Screenshot grounding data:
=======

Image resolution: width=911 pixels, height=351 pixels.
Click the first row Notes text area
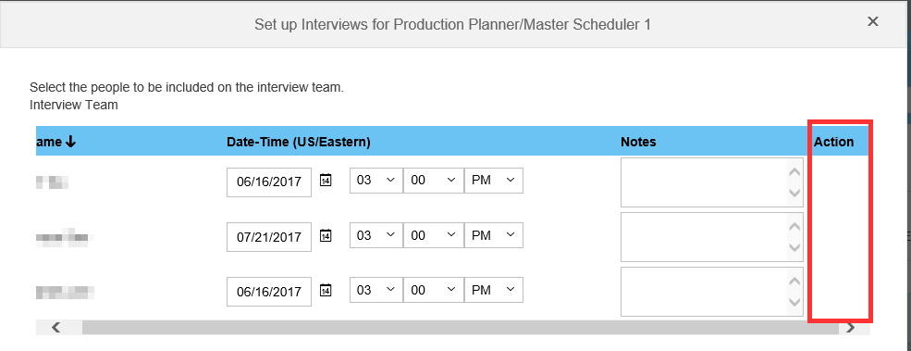click(712, 182)
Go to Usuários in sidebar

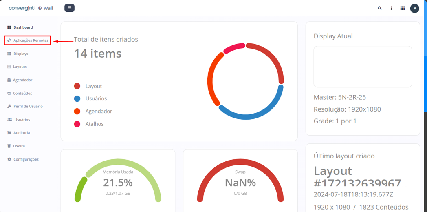pyautogui.click(x=22, y=120)
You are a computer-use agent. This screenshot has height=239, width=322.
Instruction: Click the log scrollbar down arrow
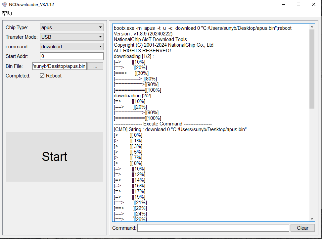click(312, 219)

=======

About this task: All lines above between the line that contains "Click the first row Notes text area" and the last line of the entries, both included, must be transcribed exactly. No pictures are to appear.

Reply:
Click the first row Notes text area
click(712, 182)
Go to Usuários in sidebar

pyautogui.click(x=22, y=120)
You are a computer-use agent. This screenshot has height=239, width=322.
Instruction: Click the log scrollbar down arrow
click(312, 219)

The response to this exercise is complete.